La crise du Covid-19 a démontré que nous vivons encore dans une toute jeune démocratie aux institutions fragiles et instables. Elle a aussi révélé des tendances autoritaires, surtout dans la région et en Serbie, notamment en ce qui concerne les médias. Ici, les politiques utilisent la situation comme une excuse pour censurer les médias et jeter des journalistes en prison. Cela n’arrivait pas jusqu’à récemment. Je suis inquiète à l’idée que le gouvernement profite de l’état d’urgence qui a été instauré pour enfreindre les droits humains. Une fois que cela commence, impossible de faire marche arrière.

MM : Personnellement, je ne pense pas qu’on puisse parler de liberté de la presse comme en temps normal. Dans mon travail, il n’y a pas de place pour le politique, pas de place pour la presse, il n’y a de place pour rien si ce n’est s’occuper des gens et les soigner du mieux qu’on peut. C’est très différent de ce qu’on imagine : ici, on parle de sauver la vie de quelqu’un. Sur le moment, on n’a le temps de penser à rien d’autre.

Les élections législatives et municipales en Serbie devaient avoir lieu aujourd’hui, mais elles ont été reportées en raison de la situation. Selon vous, quel impact ce report pourrait-il avoir sur les scores des partis de droite et d’extrême droite ? Y a-t-il un risque que la situation pour les personnes LGBTI en Serbie empire ?
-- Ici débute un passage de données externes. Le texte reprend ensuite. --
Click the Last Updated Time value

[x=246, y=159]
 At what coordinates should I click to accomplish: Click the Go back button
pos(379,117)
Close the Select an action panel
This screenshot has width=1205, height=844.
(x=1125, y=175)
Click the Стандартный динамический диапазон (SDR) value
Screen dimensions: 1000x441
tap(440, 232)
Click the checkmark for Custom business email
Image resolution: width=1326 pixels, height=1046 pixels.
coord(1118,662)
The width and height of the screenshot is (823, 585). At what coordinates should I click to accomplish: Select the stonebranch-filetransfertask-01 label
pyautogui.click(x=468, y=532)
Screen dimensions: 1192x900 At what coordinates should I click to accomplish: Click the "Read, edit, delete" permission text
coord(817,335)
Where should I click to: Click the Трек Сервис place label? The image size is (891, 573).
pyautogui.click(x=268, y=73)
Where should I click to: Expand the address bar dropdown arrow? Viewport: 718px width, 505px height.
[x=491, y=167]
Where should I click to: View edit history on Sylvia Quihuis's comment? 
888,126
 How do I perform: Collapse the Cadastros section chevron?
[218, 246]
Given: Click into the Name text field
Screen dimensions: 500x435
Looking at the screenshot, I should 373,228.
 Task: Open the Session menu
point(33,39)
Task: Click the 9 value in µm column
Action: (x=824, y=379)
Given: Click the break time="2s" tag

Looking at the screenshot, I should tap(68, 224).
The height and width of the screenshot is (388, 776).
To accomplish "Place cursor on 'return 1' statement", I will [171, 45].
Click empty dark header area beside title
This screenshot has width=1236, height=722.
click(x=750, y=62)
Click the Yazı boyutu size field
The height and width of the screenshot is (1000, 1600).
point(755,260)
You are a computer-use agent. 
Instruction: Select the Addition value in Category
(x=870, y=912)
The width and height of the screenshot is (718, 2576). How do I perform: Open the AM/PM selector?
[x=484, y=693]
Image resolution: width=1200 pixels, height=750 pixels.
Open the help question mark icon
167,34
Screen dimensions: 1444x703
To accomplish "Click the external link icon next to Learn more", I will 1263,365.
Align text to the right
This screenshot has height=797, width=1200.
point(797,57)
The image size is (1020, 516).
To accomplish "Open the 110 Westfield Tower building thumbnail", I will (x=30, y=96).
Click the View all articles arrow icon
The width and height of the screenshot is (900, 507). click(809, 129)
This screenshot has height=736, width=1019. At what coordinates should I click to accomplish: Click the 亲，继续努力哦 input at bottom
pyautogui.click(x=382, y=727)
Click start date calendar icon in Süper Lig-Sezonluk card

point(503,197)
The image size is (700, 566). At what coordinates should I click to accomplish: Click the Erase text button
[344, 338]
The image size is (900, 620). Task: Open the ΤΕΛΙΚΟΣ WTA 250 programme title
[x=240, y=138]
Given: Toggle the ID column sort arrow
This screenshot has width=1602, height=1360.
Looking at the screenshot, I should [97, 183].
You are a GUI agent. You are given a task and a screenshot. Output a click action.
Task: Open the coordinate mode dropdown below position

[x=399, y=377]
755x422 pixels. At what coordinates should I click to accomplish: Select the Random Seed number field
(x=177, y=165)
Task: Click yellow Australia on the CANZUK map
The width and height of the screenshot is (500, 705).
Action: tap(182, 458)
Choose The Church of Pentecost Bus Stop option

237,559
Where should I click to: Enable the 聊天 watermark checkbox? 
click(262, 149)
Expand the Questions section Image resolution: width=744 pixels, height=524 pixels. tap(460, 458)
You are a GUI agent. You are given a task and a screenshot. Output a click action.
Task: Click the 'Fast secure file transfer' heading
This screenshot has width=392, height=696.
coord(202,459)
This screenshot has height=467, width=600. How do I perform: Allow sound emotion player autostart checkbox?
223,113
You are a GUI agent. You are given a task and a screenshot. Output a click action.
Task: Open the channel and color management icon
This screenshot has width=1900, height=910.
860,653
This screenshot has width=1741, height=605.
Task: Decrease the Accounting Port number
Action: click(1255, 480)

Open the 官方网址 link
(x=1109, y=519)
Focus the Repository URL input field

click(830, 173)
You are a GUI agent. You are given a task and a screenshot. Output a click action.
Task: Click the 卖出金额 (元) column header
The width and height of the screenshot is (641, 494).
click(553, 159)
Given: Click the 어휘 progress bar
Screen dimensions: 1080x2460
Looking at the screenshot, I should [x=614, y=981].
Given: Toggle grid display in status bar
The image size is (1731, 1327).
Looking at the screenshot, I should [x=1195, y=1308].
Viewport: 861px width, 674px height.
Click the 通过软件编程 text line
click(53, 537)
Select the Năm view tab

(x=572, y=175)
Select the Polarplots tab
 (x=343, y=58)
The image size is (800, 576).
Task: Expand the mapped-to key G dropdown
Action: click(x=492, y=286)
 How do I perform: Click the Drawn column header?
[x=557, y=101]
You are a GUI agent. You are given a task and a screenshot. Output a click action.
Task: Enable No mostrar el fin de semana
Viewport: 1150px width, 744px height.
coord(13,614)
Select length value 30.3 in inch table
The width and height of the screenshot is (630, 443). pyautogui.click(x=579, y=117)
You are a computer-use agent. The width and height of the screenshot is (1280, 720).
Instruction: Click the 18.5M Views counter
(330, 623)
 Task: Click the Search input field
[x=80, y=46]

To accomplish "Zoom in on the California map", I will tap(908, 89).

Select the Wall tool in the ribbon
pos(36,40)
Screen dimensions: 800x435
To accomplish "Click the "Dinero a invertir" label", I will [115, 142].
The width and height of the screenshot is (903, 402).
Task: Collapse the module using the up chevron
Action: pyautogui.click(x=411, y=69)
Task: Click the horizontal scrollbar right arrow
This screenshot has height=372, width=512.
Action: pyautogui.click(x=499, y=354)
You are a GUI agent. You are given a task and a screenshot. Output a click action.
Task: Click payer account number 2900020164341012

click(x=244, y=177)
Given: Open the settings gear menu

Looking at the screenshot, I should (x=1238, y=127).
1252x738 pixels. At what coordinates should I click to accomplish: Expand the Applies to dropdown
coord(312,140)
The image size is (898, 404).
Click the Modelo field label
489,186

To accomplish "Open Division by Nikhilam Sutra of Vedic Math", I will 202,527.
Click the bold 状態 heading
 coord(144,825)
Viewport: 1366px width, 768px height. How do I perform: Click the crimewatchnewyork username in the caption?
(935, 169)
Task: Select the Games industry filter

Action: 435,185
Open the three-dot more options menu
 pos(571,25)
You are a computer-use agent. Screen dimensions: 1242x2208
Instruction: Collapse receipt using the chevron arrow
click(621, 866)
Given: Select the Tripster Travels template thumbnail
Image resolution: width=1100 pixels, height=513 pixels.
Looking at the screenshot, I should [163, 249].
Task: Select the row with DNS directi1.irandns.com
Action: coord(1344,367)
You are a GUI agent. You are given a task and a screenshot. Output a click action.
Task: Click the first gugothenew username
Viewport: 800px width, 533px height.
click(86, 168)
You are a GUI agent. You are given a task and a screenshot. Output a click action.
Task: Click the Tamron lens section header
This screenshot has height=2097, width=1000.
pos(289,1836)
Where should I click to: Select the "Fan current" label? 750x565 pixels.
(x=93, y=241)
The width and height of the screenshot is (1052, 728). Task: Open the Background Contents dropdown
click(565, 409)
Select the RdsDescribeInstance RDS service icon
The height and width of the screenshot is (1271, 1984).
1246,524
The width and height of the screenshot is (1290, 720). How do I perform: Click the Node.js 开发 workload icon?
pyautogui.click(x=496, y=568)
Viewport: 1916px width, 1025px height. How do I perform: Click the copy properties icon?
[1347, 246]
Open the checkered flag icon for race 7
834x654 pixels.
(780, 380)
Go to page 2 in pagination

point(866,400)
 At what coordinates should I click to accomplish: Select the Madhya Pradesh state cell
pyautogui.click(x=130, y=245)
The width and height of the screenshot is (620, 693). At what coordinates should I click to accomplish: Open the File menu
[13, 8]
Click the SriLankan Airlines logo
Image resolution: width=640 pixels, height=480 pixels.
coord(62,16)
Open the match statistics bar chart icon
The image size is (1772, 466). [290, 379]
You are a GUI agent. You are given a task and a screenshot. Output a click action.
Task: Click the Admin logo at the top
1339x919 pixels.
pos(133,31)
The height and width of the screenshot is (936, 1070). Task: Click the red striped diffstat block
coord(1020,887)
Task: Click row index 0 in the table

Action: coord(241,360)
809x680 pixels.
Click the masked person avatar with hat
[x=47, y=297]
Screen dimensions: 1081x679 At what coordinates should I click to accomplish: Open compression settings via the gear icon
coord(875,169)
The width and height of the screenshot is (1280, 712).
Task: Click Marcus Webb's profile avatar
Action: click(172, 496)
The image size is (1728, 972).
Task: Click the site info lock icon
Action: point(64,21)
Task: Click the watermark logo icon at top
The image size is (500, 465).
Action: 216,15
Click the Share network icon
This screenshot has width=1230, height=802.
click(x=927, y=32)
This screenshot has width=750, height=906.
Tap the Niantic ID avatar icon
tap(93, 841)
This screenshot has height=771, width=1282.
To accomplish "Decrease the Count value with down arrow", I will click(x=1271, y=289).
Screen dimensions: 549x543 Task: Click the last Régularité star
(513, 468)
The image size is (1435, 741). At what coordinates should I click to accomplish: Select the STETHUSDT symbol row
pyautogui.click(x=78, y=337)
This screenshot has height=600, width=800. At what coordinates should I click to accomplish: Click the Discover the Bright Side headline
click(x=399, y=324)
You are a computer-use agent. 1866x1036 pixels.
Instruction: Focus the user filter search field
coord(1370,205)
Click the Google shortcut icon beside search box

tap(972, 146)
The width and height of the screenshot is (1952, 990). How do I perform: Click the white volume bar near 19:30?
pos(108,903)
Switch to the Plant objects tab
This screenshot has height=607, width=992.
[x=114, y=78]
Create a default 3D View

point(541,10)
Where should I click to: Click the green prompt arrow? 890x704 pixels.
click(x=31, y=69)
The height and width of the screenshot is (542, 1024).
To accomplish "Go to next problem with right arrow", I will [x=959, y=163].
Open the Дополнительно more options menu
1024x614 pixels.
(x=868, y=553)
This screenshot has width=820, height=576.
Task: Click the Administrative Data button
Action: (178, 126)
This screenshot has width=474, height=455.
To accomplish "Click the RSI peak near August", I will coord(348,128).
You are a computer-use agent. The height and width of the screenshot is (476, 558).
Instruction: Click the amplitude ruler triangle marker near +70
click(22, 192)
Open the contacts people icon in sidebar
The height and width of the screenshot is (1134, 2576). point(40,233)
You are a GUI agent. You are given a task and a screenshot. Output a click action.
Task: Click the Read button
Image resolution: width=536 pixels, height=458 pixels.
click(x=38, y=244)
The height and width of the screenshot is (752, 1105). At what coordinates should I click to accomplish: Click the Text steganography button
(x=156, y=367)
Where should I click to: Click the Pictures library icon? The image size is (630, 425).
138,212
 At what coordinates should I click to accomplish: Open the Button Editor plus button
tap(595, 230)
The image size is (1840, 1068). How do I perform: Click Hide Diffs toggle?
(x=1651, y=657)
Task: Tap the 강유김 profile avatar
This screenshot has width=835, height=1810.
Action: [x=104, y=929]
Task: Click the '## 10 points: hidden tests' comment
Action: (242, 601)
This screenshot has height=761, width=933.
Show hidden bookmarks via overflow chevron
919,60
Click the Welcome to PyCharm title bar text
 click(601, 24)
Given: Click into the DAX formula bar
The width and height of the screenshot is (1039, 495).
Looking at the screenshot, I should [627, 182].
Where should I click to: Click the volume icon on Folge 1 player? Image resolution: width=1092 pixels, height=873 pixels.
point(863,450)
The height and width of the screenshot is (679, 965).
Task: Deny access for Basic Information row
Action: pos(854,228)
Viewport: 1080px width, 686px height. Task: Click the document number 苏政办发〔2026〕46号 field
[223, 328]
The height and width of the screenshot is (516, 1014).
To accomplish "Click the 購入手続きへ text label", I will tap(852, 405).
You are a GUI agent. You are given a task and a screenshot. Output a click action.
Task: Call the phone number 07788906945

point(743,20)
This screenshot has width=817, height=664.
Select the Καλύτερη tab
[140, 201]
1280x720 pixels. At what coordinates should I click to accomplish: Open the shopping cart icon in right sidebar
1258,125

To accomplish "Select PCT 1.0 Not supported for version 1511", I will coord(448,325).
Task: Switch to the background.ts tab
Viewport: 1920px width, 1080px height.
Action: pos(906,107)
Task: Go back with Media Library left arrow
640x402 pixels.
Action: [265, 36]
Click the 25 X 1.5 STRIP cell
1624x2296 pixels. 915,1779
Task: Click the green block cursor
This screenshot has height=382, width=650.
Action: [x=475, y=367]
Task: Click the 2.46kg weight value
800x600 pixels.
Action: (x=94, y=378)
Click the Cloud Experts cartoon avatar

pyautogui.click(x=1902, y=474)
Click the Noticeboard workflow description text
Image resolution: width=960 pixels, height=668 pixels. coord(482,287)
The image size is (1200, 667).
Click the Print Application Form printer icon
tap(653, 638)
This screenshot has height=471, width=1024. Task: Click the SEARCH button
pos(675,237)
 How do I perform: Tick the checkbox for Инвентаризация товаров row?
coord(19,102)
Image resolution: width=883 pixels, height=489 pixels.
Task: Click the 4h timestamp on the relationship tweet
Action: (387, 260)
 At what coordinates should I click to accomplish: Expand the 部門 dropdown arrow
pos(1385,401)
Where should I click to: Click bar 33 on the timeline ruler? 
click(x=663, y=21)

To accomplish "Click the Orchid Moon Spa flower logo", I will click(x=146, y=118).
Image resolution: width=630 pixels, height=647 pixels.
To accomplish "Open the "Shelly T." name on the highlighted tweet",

DT : Je pense que le parti au gouvernement remportera à nouveau les élections, la crise n’a pas du tout affecté leur popularité. Ils ont même probablement gagné quelques points, puisqu’ils contrôlent les médias et l’information. Je m’attends à ce qu’ils remportent 60 % ou plus des voix. Je ne sais pas du tout comment cela jouera sur la situation pour les personnes LGBTI. Nous verrons, c’est très difficile de prédire quoi que ce soit dans une telle situation. Quand ils ont arrêté cette journaliste, j’étais très choquée, je pensais que ces affaires étaient loin derrière nous. Mais en fait, tout peut changer d’un jour à l’autre. Les droits humains acquis peuvent être balayés en un instant, et on risque de revenir en arrière. C’est ce qu’il se passe pour la liberté de la presse en ce moment, il est possible que cela arrive aussi pour les droits des personnes LGBTI et des femmes. La Serbie s’est récemment rapprochée de pays comme la Chine et la Russie, ce qui m’inquiète beaucoup. Il faut attendre et voir ce qu’il se passe. Mais toujours rester attentives, observer ce qu’il se passe, et être prêtes.